Both the retiring and the incoming archbishops of Canterbury deplored the vote. The former, the scholarly (and "greatly saddened") Rowan Williams, said, "It seems as if we are willfully blind to some of the trends and priorities of wider society." The incoming Justin Welby took a more upbeat view, one appropriate for a former senior oil executive. "There is a lot to be done," he said, "but I am absolutely confident that at some point I will consecrate a woman bishop." Still, Welby conceded that the vote was "a pretty grim day for the whole church."
British Prime Minister David Cameron, pausing in the midst of his battle to reduce European Union spending, snapped that the church needed to "get with the program" and that his task was, while respecting its autonomy, to give it a "sharp prod." A succession of clergy, men and women, lamented the decision, some crying demonstratively on the street outside the hall where the synod - the church's parliament - met.
The "victors" were a minority who scraped together a little more than the one-third of votes needed under the gathering's constitution to block the change.
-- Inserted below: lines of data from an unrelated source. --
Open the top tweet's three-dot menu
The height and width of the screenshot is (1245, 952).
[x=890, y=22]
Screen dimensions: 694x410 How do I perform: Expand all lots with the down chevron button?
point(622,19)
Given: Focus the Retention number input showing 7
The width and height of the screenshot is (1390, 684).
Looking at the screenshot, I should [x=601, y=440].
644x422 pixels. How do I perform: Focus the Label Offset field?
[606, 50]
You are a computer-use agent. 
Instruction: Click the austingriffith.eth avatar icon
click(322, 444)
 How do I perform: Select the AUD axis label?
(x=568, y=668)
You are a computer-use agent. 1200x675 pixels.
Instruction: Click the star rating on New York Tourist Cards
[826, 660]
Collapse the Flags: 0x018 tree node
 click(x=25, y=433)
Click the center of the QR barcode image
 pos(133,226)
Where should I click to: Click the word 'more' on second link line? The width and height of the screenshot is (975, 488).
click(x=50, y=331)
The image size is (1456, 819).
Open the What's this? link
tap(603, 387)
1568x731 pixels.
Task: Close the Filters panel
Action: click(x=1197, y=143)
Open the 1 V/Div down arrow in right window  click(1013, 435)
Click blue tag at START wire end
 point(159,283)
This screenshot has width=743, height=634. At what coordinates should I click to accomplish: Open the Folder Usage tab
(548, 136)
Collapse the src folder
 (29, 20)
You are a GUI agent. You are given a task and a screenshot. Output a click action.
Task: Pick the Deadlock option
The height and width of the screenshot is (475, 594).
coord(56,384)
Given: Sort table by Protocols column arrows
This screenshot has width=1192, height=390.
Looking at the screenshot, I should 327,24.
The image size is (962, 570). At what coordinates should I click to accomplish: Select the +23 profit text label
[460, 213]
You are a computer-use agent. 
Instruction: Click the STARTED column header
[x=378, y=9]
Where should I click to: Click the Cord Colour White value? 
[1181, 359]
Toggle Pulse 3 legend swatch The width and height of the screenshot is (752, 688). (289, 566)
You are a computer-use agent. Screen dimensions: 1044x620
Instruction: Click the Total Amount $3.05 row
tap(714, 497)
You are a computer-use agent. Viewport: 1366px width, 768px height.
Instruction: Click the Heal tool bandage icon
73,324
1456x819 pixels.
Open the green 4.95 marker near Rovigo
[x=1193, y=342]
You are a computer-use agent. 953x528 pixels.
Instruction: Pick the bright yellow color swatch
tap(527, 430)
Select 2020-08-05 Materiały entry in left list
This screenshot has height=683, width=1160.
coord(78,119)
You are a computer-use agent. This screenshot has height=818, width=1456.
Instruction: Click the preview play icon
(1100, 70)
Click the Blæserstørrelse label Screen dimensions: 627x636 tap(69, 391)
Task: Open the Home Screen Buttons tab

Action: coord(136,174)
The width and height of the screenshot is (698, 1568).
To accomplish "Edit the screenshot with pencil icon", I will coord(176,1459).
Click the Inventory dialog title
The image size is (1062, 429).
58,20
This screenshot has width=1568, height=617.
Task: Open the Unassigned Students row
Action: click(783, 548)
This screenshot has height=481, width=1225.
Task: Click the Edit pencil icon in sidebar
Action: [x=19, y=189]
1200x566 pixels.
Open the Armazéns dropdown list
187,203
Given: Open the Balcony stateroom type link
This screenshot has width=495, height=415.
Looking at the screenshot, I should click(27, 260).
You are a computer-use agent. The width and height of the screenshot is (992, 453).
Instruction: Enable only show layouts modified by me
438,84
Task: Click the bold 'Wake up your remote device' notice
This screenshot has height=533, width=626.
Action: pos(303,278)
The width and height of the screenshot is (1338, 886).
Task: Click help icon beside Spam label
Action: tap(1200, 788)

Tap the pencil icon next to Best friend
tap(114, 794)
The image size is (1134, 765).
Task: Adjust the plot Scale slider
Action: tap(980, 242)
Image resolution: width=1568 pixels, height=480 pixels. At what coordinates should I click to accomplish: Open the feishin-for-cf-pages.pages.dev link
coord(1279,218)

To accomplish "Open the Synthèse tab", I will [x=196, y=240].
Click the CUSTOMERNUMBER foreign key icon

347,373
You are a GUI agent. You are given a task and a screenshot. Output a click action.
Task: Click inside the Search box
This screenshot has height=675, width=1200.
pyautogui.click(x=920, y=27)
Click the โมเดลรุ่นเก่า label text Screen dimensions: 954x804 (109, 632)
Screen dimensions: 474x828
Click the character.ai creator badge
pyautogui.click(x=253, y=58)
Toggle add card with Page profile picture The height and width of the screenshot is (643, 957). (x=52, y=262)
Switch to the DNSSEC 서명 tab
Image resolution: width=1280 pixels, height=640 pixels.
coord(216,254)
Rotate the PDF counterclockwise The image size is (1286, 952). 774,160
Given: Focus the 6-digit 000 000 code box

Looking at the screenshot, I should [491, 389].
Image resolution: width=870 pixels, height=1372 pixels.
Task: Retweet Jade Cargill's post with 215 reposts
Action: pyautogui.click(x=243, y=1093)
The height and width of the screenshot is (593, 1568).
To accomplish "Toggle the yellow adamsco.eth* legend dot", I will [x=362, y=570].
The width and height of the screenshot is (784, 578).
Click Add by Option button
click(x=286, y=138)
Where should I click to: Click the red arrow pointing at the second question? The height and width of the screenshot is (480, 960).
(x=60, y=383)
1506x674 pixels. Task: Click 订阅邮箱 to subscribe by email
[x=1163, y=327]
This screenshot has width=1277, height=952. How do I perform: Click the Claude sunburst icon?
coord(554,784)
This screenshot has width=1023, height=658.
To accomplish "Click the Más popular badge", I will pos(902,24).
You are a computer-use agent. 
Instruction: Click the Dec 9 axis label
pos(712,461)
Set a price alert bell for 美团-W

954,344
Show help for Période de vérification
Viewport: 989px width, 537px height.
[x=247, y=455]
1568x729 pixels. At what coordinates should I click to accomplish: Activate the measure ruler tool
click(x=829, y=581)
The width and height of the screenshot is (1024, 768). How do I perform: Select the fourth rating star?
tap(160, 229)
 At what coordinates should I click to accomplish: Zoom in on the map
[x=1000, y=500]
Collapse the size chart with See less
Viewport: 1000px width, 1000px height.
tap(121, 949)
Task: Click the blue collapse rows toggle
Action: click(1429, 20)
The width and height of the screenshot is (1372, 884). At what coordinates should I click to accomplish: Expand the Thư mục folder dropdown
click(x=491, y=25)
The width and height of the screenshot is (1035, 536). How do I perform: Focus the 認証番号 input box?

The bishops and the clergy in the Synod voted overwhelmingly for gender equality, but the conservatives, the evangelicals and the Anglo-Catholics were stronger among the laity and "won."
Immediately afterward, Ben Bradshaw, a former Labor Culture Secretary, said in the House of Commons that since the church "is established and answerable to Parliament," that body should debate the question of whether it could remain exempt from equality legislation, which if applied would render its decision on women bishops illegal.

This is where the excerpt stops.